*WORK TO BE COMPLETED*. From the line containing "会社概要 (135, 2454)" through the final line of the records, reproduce every line exactly.

*** Begin section ***

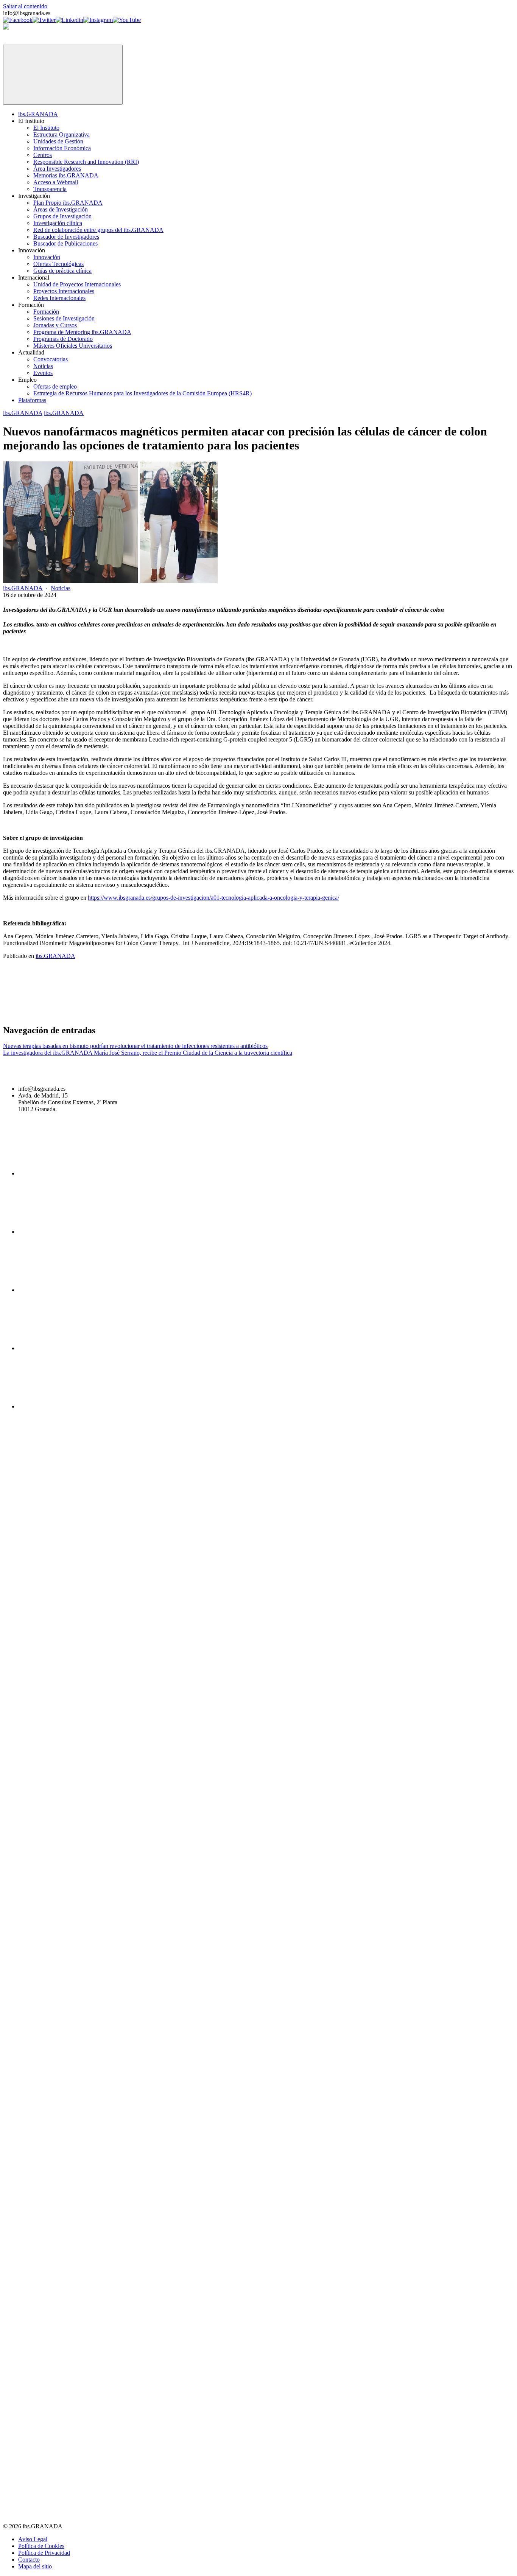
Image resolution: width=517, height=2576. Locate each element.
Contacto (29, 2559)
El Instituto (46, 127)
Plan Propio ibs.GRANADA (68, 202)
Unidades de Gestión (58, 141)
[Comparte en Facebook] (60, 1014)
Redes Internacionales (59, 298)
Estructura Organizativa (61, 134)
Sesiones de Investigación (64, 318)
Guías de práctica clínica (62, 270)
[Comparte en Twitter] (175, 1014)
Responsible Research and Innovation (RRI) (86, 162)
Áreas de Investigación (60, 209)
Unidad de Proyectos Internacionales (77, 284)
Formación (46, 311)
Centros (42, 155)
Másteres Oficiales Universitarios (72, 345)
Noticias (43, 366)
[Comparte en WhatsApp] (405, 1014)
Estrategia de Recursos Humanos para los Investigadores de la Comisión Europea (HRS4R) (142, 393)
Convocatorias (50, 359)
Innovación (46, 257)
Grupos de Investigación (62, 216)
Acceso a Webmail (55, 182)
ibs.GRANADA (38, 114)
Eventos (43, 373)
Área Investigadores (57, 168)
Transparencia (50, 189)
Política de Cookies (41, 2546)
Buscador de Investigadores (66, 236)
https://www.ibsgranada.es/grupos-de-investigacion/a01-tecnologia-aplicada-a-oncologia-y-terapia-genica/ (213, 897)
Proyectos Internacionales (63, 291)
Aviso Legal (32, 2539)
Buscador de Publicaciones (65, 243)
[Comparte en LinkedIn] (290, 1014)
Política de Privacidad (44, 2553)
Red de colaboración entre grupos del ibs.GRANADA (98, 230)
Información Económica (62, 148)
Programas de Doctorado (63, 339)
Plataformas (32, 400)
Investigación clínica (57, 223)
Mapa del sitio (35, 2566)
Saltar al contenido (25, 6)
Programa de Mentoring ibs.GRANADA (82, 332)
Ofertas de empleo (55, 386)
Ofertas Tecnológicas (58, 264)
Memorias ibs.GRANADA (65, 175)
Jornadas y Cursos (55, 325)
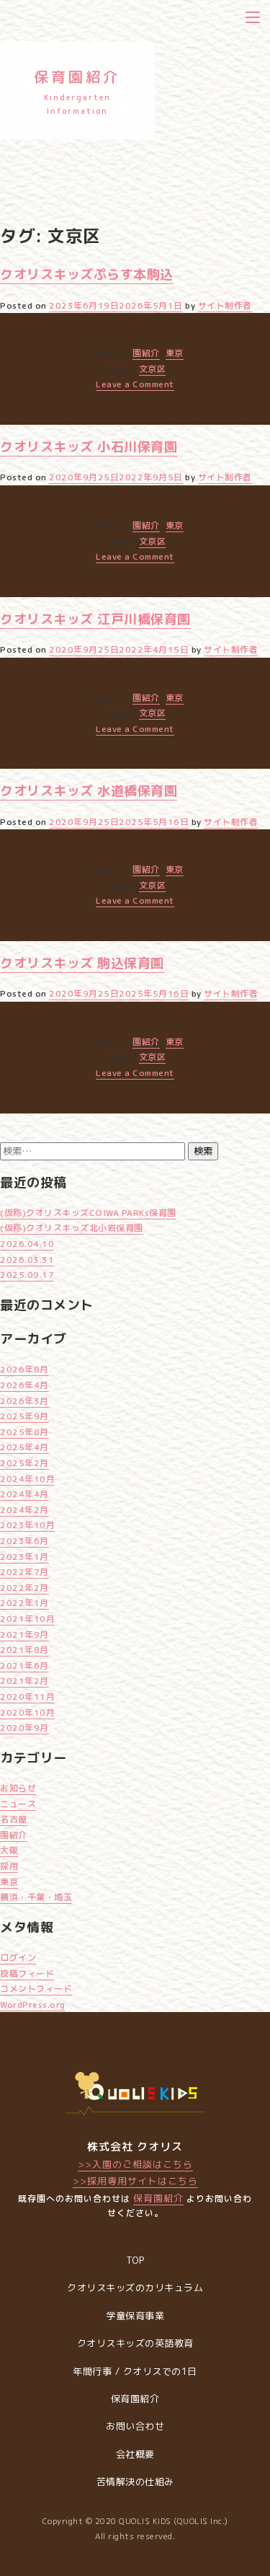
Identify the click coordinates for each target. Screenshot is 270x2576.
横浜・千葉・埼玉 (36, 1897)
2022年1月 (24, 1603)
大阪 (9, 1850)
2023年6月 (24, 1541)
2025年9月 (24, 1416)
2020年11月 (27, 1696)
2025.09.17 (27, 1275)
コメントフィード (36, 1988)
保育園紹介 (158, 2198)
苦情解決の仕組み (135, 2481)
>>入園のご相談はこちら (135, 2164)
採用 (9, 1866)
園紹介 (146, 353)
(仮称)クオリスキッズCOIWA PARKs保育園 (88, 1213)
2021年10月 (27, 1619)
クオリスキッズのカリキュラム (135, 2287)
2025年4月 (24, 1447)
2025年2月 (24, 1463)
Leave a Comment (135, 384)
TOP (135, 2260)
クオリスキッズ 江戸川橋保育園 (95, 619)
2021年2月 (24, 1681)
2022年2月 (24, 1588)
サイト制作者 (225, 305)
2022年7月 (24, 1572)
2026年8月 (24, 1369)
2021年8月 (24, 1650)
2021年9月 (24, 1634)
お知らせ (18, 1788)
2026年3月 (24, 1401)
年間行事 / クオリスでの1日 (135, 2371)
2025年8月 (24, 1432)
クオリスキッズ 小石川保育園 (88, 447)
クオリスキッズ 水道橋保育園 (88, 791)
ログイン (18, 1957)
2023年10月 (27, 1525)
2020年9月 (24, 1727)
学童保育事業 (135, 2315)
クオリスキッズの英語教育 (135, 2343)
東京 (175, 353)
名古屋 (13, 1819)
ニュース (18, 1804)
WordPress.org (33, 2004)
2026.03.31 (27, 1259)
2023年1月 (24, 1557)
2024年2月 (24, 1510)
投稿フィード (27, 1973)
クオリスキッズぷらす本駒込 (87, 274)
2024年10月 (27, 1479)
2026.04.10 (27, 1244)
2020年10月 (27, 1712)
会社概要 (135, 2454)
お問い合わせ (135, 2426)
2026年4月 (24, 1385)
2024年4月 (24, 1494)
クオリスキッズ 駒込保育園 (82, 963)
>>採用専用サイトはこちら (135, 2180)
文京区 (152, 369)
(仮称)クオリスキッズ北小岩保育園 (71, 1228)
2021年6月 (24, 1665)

*** End section ***

*WRITTEN REPLY*.
会社概要 (135, 2454)
お問い合わせ (135, 2426)
2026年4月 (24, 1385)
2024年4月 (24, 1494)
クオリスキッズ 駒込保育園 (82, 963)
>>採用専用サイトはこちら (135, 2180)
文京区 (152, 369)
(仮称)クオリスキッズ北小岩保育園 (71, 1228)
2021年6月 (24, 1665)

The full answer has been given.